Work item: Write each entry out again exactly, with nothing omitted.

(Source records Opens)

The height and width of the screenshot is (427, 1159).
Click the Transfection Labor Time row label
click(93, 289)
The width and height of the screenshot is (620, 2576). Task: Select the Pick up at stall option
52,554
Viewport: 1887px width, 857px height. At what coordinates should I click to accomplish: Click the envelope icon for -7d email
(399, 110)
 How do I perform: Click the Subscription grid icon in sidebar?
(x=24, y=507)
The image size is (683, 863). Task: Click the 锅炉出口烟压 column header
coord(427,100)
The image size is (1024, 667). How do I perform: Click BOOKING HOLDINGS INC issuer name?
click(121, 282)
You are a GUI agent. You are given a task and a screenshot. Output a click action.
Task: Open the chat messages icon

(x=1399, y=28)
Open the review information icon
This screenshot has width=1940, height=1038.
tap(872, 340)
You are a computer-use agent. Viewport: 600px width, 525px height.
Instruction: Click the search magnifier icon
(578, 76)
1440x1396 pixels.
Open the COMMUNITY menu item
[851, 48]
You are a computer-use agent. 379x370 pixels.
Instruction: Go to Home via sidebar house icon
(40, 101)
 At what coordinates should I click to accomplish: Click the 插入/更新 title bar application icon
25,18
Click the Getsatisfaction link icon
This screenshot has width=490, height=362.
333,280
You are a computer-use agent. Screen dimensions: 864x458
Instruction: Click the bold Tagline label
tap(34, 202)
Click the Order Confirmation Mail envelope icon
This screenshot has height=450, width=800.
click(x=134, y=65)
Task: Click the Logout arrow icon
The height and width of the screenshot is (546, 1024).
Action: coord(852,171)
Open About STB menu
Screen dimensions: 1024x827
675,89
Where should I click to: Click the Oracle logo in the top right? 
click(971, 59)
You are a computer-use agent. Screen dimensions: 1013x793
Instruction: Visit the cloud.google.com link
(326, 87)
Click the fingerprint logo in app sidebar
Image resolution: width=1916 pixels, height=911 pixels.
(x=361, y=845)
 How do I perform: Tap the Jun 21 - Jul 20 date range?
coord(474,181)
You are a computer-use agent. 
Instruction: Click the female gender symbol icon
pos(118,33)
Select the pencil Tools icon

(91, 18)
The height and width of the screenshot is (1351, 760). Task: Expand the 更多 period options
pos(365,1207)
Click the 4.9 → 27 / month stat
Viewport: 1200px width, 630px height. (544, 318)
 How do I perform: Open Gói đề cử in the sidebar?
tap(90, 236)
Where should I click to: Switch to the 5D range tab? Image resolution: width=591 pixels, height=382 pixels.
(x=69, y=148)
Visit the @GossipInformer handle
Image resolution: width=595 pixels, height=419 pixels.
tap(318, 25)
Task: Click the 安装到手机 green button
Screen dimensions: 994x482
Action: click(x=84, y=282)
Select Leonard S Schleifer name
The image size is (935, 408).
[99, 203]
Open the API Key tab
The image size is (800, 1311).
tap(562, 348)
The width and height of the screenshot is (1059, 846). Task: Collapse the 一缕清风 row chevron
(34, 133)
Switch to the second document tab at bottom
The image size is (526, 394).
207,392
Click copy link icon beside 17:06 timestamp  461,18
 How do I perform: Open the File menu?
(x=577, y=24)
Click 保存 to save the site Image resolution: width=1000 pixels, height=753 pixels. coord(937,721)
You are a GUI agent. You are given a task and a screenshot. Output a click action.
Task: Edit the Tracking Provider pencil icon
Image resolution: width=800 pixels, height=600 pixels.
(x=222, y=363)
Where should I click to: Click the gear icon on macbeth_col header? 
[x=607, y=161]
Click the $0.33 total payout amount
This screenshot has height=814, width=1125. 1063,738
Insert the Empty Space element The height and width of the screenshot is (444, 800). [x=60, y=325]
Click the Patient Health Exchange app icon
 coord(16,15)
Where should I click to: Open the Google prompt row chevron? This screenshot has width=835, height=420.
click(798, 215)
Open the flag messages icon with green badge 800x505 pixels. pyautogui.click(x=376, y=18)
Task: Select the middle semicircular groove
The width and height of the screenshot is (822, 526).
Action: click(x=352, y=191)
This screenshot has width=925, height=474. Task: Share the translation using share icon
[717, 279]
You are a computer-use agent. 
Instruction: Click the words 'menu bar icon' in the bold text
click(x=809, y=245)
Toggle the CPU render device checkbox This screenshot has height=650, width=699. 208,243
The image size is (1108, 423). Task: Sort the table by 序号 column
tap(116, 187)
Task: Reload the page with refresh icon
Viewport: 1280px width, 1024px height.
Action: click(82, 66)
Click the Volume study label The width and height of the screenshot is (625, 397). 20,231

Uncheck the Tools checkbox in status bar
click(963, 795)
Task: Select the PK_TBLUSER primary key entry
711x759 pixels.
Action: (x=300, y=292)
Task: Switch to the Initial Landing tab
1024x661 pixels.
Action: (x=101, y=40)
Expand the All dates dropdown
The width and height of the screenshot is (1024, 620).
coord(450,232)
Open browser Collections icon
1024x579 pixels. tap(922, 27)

(Source records Closes)

Answer space:
The height and width of the screenshot is (427, 1159).
Click the Transfection Labor Time row label
click(93, 289)
The width and height of the screenshot is (620, 2576). Task: Select the Pick up at stall option
52,554
Viewport: 1887px width, 857px height. At what coordinates should I click to accomplish: Click the envelope icon for -7d email
(399, 110)
 How do I perform: Click the Subscription grid icon in sidebar?
(x=24, y=507)
The image size is (683, 863). Task: Click the 锅炉出口烟压 column header
coord(427,100)
The image size is (1024, 667). How do I perform: Click BOOKING HOLDINGS INC issuer name?
click(121, 282)
You are a GUI agent. You are given a task and a screenshot. Output a click action.
Task: Open the chat messages icon

(x=1399, y=28)
Open the review information icon
This screenshot has width=1940, height=1038.
tap(872, 340)
You are a computer-use agent. Viewport: 600px width, 525px height.
Instruction: Click the search magnifier icon
(578, 76)
1440x1396 pixels.
Open the COMMUNITY menu item
[851, 48]
You are a computer-use agent. 379x370 pixels.
Instruction: Go to Home via sidebar house icon
(40, 101)
 At what coordinates should I click to accomplish: Click the 插入/更新 title bar application icon
25,18
Click the Getsatisfaction link icon
This screenshot has width=490, height=362.
333,280
You are a computer-use agent. Screen dimensions: 864x458
Instruction: Click the bold Tagline label
tap(34, 202)
Click the Order Confirmation Mail envelope icon
This screenshot has height=450, width=800.
click(x=134, y=65)
Task: Click the Logout arrow icon
The height and width of the screenshot is (546, 1024).
Action: coord(852,171)
Open About STB menu
Screen dimensions: 1024x827
675,89
Where should I click to: Click the Oracle logo in the top right? 
click(971, 59)
You are a computer-use agent. Screen dimensions: 1013x793
Instruction: Visit the cloud.google.com link
(326, 87)
Click the fingerprint logo in app sidebar
Image resolution: width=1916 pixels, height=911 pixels.
(x=361, y=845)
 How do I perform: Tap the Jun 21 - Jul 20 date range?
coord(474,181)
You are a computer-use agent. 
Instruction: Click the female gender symbol icon
pos(118,33)
Select the pencil Tools icon

(91, 18)
The height and width of the screenshot is (1351, 760). Task: Expand the 更多 period options
pos(365,1207)
Click the 4.9 → 27 / month stat
Viewport: 1200px width, 630px height. (544, 318)
 How do I perform: Open Gói đề cử in the sidebar?
tap(90, 236)
Where should I click to: Switch to the 5D range tab? Image resolution: width=591 pixels, height=382 pixels.
(x=69, y=148)
Visit the @GossipInformer handle
Image resolution: width=595 pixels, height=419 pixels.
tap(318, 25)
Task: Click the 安装到手机 green button
Screen dimensions: 994x482
Action: click(x=84, y=282)
Select Leonard S Schleifer name
The image size is (935, 408).
[99, 203]
Open the API Key tab
The image size is (800, 1311).
tap(562, 348)
The width and height of the screenshot is (1059, 846). Task: Collapse the 一缕清风 row chevron
(34, 133)
Switch to the second document tab at bottom
The image size is (526, 394).
207,392
Click copy link icon beside 17:06 timestamp  461,18
 How do I perform: Open the File menu?
(x=577, y=24)
Click 保存 to save the site Image resolution: width=1000 pixels, height=753 pixels. coord(937,721)
You are a GUI agent. You are given a task and a screenshot. Output a click action.
Task: Edit the Tracking Provider pencil icon
Image resolution: width=800 pixels, height=600 pixels.
(x=222, y=363)
Where should I click to: Click the gear icon on macbeth_col header? 
[x=607, y=161]
Click the $0.33 total payout amount
This screenshot has height=814, width=1125. 1063,738
Insert the Empty Space element The height and width of the screenshot is (444, 800). [x=60, y=325]
Click the Patient Health Exchange app icon
 coord(16,15)
Where should I click to: Open the Google prompt row chevron? This screenshot has width=835, height=420.
click(798, 215)
Open the flag messages icon with green badge 800x505 pixels. pyautogui.click(x=376, y=18)
Task: Select the middle semicircular groove
The width and height of the screenshot is (822, 526).
Action: click(x=352, y=191)
This screenshot has width=925, height=474. Task: Share the translation using share icon
[717, 279]
You are a computer-use agent. 
Instruction: Click the words 'menu bar icon' in the bold text
click(x=809, y=245)
Toggle the CPU render device checkbox This screenshot has height=650, width=699. 208,243
The image size is (1108, 423). Task: Sort the table by 序号 column
tap(116, 187)
Task: Reload the page with refresh icon
Viewport: 1280px width, 1024px height.
Action: click(82, 66)
Click the Volume study label The width and height of the screenshot is (625, 397). 20,231

Uncheck the Tools checkbox in status bar
click(963, 795)
Task: Select the PK_TBLUSER primary key entry
711x759 pixels.
Action: (x=300, y=292)
Task: Switch to the Initial Landing tab
1024x661 pixels.
Action: (x=101, y=40)
Expand the All dates dropdown
The width and height of the screenshot is (1024, 620).
coord(450,232)
Open browser Collections icon
1024x579 pixels. tap(922, 27)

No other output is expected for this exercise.